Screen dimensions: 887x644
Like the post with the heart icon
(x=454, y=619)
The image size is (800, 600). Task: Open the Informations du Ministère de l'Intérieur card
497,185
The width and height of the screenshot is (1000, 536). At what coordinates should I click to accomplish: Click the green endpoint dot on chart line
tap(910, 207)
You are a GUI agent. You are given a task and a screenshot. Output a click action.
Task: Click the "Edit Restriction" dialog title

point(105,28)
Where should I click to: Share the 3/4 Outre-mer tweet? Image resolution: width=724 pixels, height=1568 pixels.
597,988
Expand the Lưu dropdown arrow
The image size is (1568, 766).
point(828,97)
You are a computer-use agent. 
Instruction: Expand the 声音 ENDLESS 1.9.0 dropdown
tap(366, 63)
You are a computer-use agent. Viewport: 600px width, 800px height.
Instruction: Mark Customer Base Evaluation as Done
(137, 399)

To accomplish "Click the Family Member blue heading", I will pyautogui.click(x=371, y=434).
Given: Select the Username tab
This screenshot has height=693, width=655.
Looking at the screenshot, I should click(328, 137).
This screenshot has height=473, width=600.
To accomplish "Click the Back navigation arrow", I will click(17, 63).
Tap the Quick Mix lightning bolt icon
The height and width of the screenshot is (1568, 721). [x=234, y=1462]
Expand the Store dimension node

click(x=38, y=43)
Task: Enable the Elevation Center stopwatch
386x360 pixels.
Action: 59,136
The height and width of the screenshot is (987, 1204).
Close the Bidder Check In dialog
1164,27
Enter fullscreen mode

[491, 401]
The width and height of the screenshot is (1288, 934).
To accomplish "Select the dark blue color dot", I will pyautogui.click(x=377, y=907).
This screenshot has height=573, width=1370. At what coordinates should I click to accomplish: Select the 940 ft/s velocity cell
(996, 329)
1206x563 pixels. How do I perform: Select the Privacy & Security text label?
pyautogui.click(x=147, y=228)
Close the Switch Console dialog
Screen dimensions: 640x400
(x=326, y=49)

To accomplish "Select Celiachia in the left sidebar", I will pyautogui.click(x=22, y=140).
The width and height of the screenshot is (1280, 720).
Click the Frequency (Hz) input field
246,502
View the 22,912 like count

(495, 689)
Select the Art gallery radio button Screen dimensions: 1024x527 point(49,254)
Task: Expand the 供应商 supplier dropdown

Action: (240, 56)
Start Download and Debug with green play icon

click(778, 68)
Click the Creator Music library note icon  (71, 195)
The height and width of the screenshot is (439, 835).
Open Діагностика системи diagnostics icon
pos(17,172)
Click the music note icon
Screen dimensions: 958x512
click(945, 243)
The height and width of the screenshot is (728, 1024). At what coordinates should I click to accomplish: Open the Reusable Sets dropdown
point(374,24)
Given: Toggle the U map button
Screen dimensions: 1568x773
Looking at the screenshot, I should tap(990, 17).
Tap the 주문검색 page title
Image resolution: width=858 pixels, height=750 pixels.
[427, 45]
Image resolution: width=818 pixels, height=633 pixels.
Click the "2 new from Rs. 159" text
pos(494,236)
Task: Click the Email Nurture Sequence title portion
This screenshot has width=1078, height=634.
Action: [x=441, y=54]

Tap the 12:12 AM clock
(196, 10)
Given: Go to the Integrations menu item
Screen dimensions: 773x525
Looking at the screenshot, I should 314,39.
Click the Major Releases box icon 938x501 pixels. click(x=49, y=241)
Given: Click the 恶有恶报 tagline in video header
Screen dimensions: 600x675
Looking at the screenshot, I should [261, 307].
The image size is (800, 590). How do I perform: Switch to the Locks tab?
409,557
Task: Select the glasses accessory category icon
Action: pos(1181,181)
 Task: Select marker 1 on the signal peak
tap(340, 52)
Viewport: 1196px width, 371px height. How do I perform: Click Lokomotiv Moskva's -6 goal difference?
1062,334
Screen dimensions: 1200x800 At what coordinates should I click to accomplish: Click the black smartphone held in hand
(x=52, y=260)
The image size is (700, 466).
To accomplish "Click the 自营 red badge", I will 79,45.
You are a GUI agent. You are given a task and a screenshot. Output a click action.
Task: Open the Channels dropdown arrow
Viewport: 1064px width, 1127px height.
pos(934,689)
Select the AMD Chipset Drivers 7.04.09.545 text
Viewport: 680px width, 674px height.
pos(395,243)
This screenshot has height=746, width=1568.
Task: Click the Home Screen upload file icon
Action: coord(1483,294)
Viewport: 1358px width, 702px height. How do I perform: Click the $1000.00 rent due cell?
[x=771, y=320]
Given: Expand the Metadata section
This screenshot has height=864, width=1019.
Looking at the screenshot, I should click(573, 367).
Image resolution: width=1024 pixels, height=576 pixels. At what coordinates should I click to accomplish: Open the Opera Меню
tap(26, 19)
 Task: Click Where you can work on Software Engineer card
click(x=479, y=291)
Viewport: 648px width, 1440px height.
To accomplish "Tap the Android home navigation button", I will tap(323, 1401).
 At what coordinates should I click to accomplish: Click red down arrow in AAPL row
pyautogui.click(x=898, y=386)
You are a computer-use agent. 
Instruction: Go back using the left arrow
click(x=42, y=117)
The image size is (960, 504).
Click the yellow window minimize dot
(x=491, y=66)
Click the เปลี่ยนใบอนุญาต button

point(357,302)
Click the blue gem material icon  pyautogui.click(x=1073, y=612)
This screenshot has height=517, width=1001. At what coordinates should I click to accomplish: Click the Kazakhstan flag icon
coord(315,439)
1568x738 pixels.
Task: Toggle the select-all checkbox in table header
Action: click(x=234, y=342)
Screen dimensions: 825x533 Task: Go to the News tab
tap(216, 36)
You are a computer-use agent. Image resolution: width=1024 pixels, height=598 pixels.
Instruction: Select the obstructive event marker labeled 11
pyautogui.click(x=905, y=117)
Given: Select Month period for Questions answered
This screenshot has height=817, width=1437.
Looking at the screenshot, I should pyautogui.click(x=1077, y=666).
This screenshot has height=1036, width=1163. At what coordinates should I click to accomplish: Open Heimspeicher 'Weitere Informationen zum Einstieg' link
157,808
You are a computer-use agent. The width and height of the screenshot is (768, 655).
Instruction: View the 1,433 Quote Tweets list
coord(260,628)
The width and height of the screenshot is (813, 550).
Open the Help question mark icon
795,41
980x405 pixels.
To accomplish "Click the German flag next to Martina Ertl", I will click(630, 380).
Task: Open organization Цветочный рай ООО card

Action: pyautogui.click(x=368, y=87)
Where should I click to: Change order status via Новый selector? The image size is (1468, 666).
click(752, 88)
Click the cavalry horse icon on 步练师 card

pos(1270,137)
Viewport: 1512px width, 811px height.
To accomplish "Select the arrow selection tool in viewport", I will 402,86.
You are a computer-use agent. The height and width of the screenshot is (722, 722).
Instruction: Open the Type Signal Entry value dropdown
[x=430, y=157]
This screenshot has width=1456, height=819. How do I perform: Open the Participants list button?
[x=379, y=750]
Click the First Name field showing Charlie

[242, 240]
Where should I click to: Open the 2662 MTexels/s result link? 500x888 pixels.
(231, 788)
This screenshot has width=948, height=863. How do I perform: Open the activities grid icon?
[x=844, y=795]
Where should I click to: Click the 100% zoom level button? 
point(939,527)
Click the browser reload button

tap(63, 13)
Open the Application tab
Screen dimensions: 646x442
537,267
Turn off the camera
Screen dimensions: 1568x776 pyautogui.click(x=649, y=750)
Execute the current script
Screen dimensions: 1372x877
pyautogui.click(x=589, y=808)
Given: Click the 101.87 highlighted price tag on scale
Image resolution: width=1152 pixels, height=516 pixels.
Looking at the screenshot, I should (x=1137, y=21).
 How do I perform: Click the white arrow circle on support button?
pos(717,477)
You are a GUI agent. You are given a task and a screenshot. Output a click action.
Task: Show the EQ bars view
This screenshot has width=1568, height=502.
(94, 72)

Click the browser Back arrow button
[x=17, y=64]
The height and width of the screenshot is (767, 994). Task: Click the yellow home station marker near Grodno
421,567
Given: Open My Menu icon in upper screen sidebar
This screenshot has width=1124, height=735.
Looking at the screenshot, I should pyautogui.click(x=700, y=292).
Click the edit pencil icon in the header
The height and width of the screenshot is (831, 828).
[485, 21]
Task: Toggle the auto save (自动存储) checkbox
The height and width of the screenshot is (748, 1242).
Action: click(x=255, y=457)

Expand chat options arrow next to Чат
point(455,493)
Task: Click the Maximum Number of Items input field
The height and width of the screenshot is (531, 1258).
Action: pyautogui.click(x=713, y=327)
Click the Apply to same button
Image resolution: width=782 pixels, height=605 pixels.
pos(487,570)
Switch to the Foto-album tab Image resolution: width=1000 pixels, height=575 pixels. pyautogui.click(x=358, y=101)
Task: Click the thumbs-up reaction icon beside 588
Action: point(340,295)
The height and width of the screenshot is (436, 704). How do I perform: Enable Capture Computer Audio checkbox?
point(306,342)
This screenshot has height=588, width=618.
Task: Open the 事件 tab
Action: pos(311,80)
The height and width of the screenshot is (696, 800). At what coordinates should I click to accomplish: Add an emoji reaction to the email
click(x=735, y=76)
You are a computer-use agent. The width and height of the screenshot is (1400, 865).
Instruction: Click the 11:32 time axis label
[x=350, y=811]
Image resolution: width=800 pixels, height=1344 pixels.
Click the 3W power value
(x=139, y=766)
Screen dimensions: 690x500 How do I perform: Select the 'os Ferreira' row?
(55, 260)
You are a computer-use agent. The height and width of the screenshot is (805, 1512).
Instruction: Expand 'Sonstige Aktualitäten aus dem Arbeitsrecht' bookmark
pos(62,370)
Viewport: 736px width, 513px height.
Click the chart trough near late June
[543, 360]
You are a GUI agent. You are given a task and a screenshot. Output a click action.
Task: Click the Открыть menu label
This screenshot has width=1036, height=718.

++++++++

Assignment
Pull each line holding "blue" out of the listing.

Solved exercise
To accomplish "Click the Family Member blue heading", I will pyautogui.click(x=371, y=434).
To accomplish "Select the dark blue color dot", I will pyautogui.click(x=377, y=907).
Click the blue gem material icon  pyautogui.click(x=1073, y=612)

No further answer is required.